## start Quoted text

I would prefer that we recreate the Hercules crash that you originally reported. That is what I am most interested in: preventing Hercules from crashing.

Since we are having trouble accomplishing that however, we might be able to determine a likely cause using your current testing procedure. So let's do this:

Do the same thing you did above (that caused the 22 Invalid argument errors), and then enter the Hercules ptt command whenever it occurs. That will display the ptt trace table which might provide a clue to what's going on:

That should display all of the trace entries in the ptt trace table. THAT is what I need to see.

Save the Hercules logfile and post it here.

Thanks.

cfdonatucci commented 2 years ago

Hi. Test done. Hercules didn't crashed and didn't fail, This is the summary:

At this point everything worked perfectly. I couldn't reproduce the failure. I waited for a while, and then went to lunch. When I returned the PC was sleeping. When it was awoken, the connection with zosexplorer failed and the invalid argument error message was issued. I then executed ptt, and after a little while I stopped Hercules.

So now it seems I cannot reproduce what was previously a consistently reproducible error.

Regards.

Fish-Git commented 2 years ago

Hi. Test done. Hercules didn't crashed and didn't fail, This is the summary:

<snip>

Regards.

Thanks. Unfortunately however, the test is no good. You didn't do it correctly. You entered the ptt command too soon: you entered it before the 22 Invalid argument error messages were issued, so the ptt results did not show anything unusual.

I need you to wait until the 22 Invalid argument error(s) is/are issued, and then issue the ptt command.

I've also been thinking: if you previously added a Windows Firewall rule, maybe you need to disable it to reproduce the original problem?

Please try again, being careful to issue the ptt command after the HHC00911E 0:0402 QETH: Error writing to device tun0: 22 Invalid argument error(s) begin occurring.

Thanks.

## end Quoted text
## start Material

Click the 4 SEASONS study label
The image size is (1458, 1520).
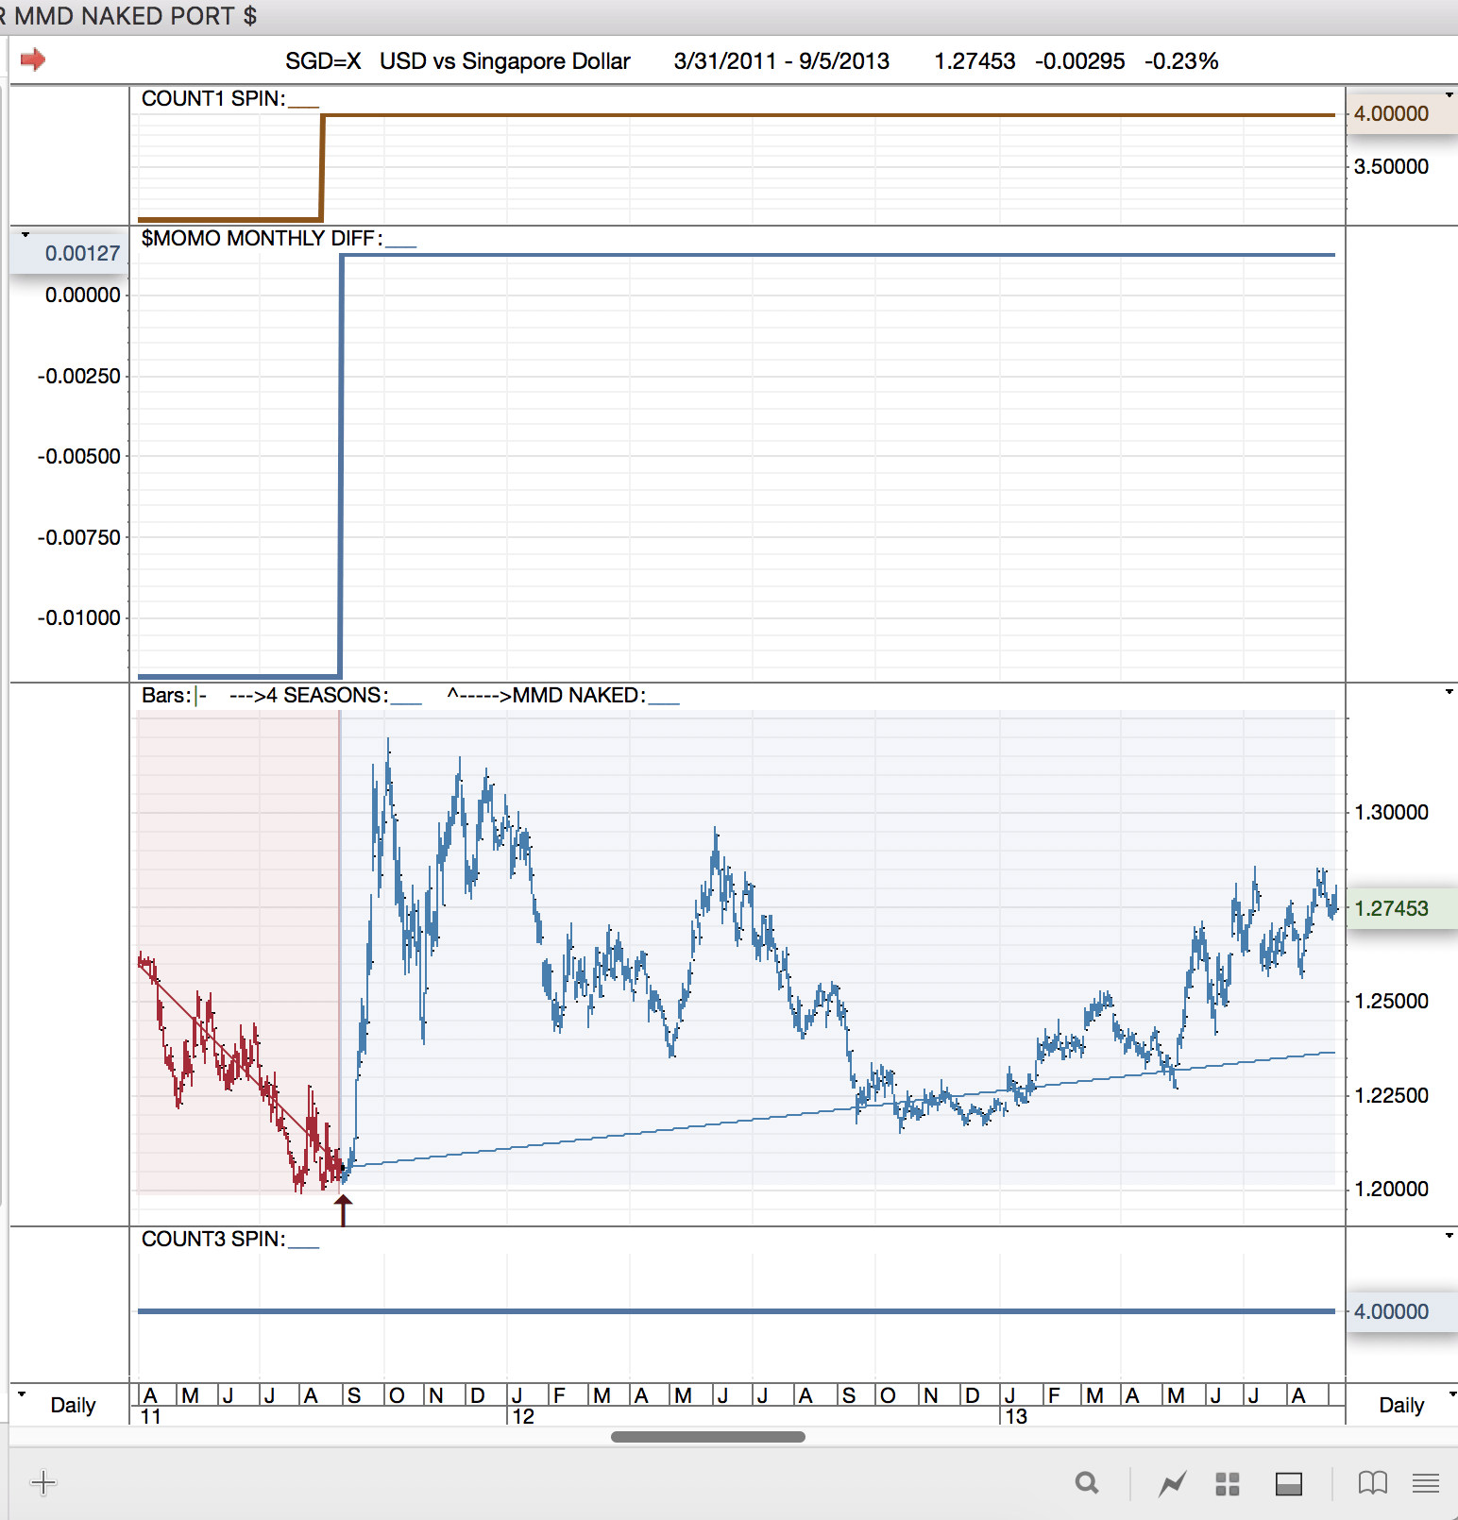pyautogui.click(x=324, y=696)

## end Material

**Written task 1**
Answer these about the Hercules thread above:
(a) Which Hercules command is to be entered, and what does it display?
(b) In what state was the PC when cfdonatucci returned from lunch?
(c) According to Fish-Git, why was the test no good?
**Written task 2**
How would you sum up the Hercules thread above in two sentences?

**Problem solution 1**
(a) The ptt command, which displays the ptt trace table.
(b) It was sleeping.
(c) The ptt command was entered too soon, before the 22 Invalid argument error messages were issued, so the results showed nothing unusual.

**Problem solution 2**
One participant asks that the Hercules ptt command be entered when the 22 Invalid argument errors occur and that the Hercules logfile be posted, and cfdonatucci reports that Hercules did not crash and the failure could not be reproduced. Fish-Git replies that the test was not done correctly because ptt was entered before the errors were issued, asks for another try, and suggests that a previously added Windows Firewall rule may need to be disabled to reproduce the original problem.